Maria Paula de Sá 25/08/2020É possível ser infeliz em Paris.Esse foi meu livro de entrada para a escrita do autor, e não poderia ter sido melhor.
O Quarto de Giovanni, definitivamente, ficará em minha memória por diversos motivos, em especial, por tratar da homossexualidade como era de fato na época. Retrata a agoniante história de David, norte-americano, residente em Paris e seu breve romance com Giovanni, imigrante italiano. Foi difícil eu entender que com James Baldwin eu teria de lidar com sua prosa uma hora floreada, noutra sucinta e direta, e isso se fez notar através de seus personagens (pouco ou quase amáveis).
Não, eu não me afeiçoei profundamente, tampouco criei vínculo profundo com nenhum dos protagonistas, mas me identifiquei em alguns de seus pensamentos, modos e falas. Certamente não foram escritos para serem odiados, nem dignos de glória, mas ao meu ver, para representar a realidade do nosso cotidiano. Pessoas são boas e más, não existem heróis na vida real e Baldwin soube representar muito bem. Compreendi tantas coisas, um amor (ou a falta dele) pode sim matar. Pode matar a alma, enfraquecer o espírito e nos levar à perdição.
A melancolia inerente de David fez com eu olhasse para meu próprio umbigo e perguntasse: "Está tudo bem conosco, certo?", pois de tão perdido que ele estava, comecei a achar que eu estava também. Aliás, tenho pontos além de desagradáveis para dizer a respeito desse personagem solitário e indecoroso, começaria explicando-lhe sobre responsabilidade afetiva e o quão importante isto é para a saúde mental dos envolvidos.
Agora, Giovanni poderia se passar por vítima aos meus olhos tranquilamente, mas ele estava tão a mercê da vida, que mal sabia ele no caminho que se enfiava, quase tão perdido quanto David. O desespero por amor comprometeu seu senso em algumas partes do livro, me fez querer pegá-lo no colo diversas vezes e chacoalha-lo também, pois tamanha era a falta de amor próprio.

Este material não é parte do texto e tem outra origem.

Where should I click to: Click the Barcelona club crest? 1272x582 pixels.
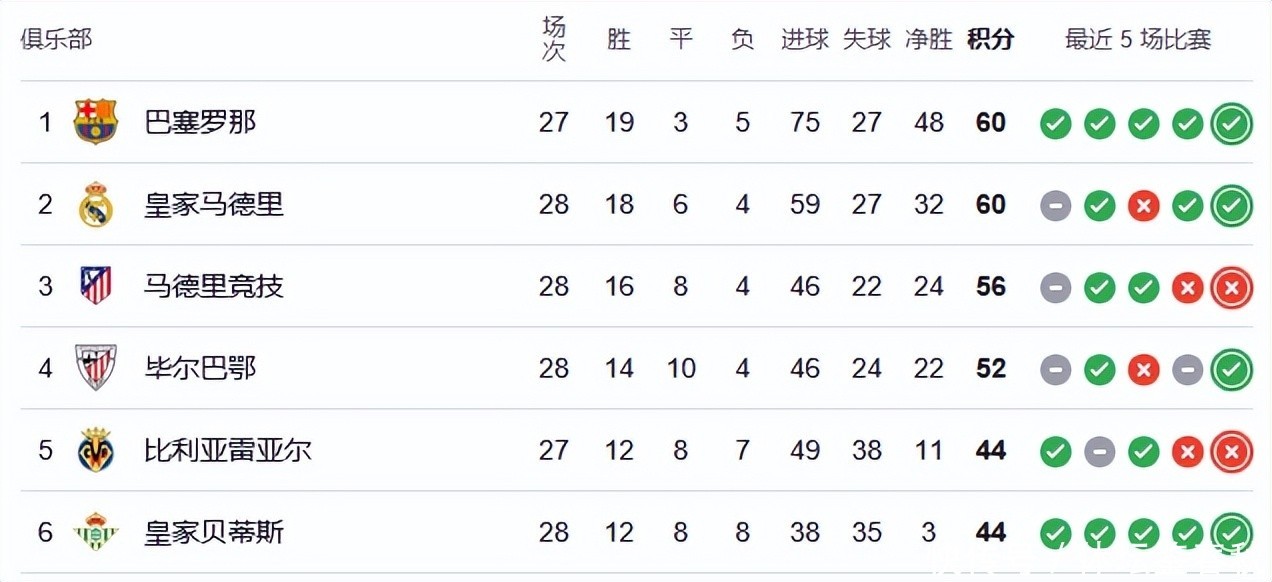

Ademais, protagonistas secundários protagonizaram seus papéis com maestria.
Era fantasioso ver que um americano na famosa Paris podia ser mais infeliz que o próprio diabo, mais eloquente ainda foi ter uma boa noção de como a homossexualidade era vista na época, nem mesmo o solo parisiense, conhecido por seu viés liberal, aceitava certos divergentes.
O romance fez mais sentido ainda para mim depois que li os textos adicionais no final, que explicaram no que essa história foi baseada, cortou meu coração, já que sabemos muito bem que todas as obras de Baldwin são autobiográficas. Recomendaria esse livro para qualquer um, de olhos fechados.
* Assuntos como autoaceitação, racismo, sexo, classe social, sexismo e machismo são pertinentes ao livro.
**Vale lembrar que esse livro foi escrito na década de cinquenta e que algumas falas podem causar estranheza e desconforto.